[YOUR TASK] From the line with "Task: Collapse the Tagging actions section" to the final line of the data below, please write out every line exactly, with no pictures.

[DATA TO PROCESS]
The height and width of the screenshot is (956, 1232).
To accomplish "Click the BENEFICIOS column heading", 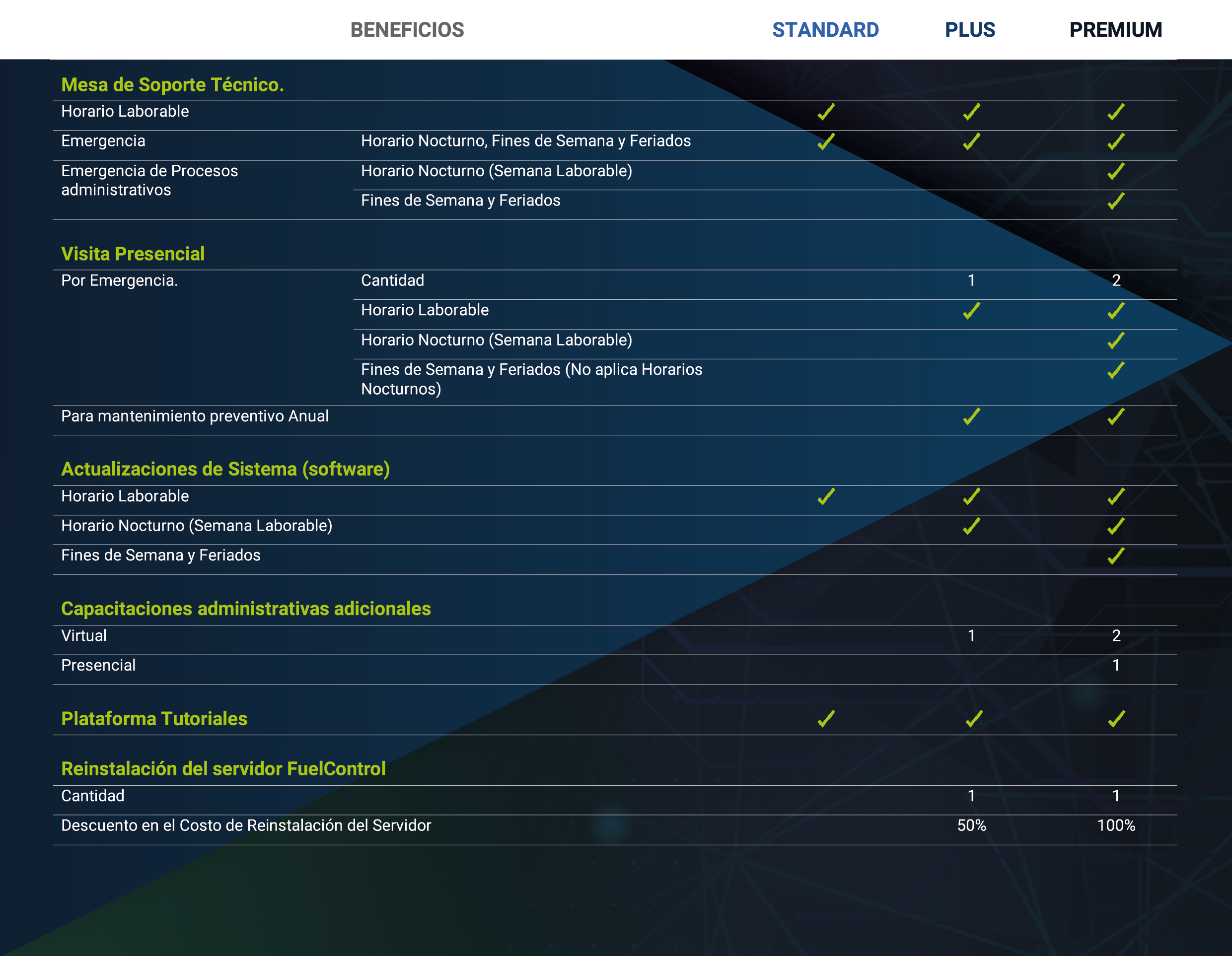I will (x=407, y=29).
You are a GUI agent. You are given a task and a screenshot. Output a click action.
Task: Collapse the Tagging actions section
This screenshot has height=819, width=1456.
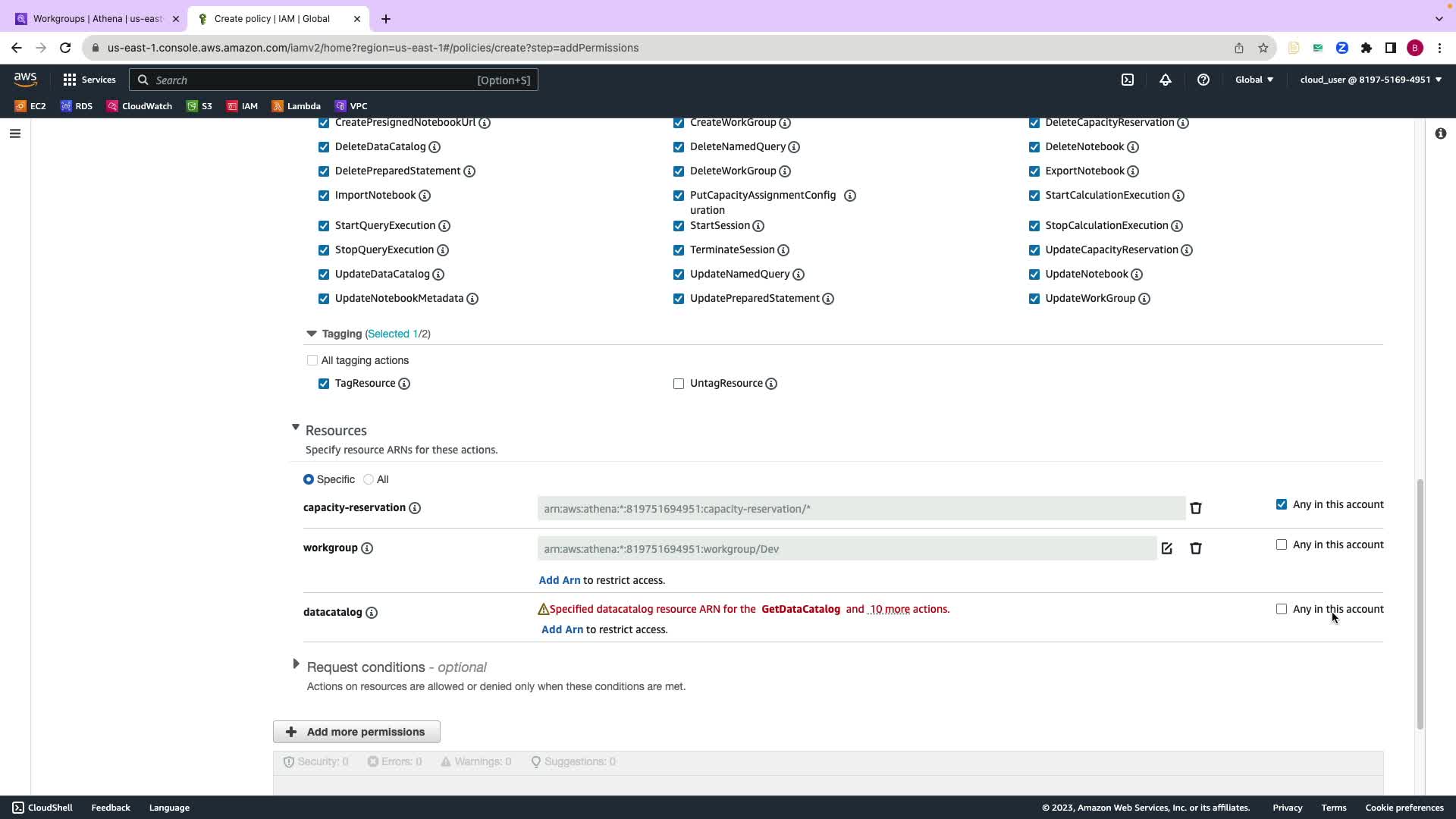click(x=311, y=334)
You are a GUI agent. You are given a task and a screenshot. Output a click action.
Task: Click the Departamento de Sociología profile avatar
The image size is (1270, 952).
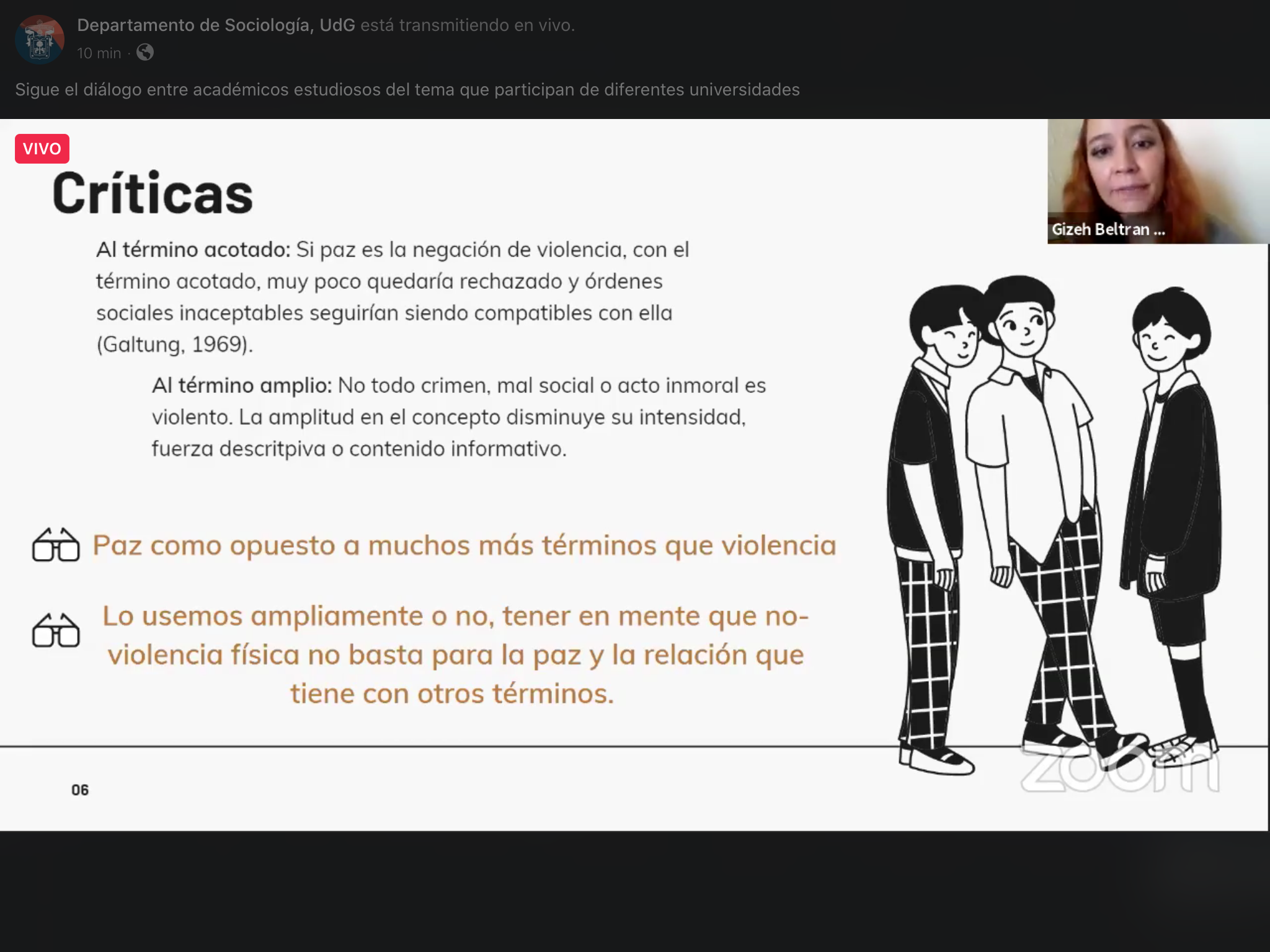(x=39, y=40)
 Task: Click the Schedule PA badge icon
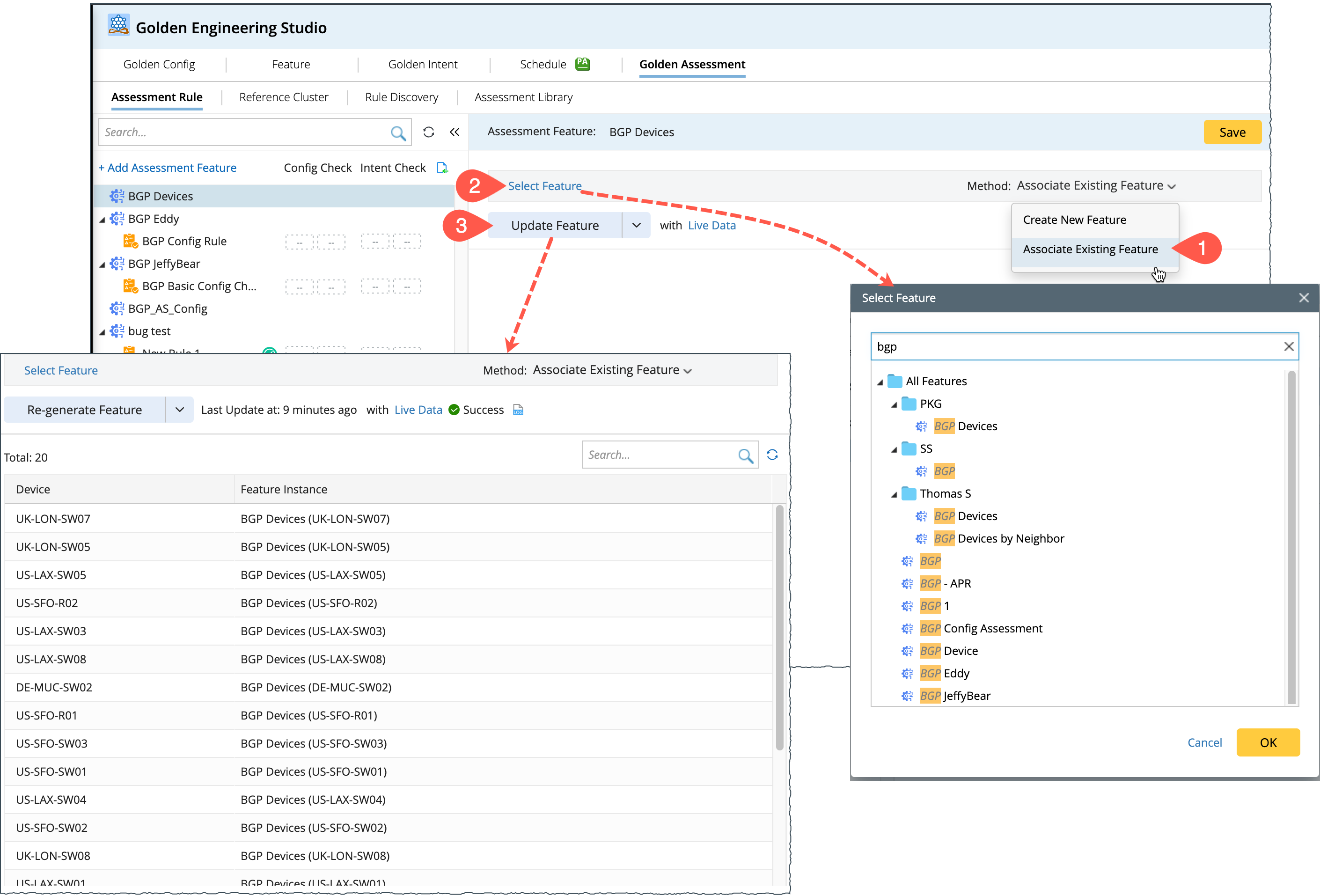pos(583,64)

[RESULT OF THE EXERCISE]
Task: Collapse the Tagging actions section
This screenshot has height=819, width=1456.
click(x=311, y=334)
You are a GUI agent. You are given a task and a screenshot. Output a click action.
Task: Click the Departamento de Sociología profile avatar
The image size is (1270, 952).
(x=39, y=40)
 Task: Click the Schedule PA badge icon
pos(583,64)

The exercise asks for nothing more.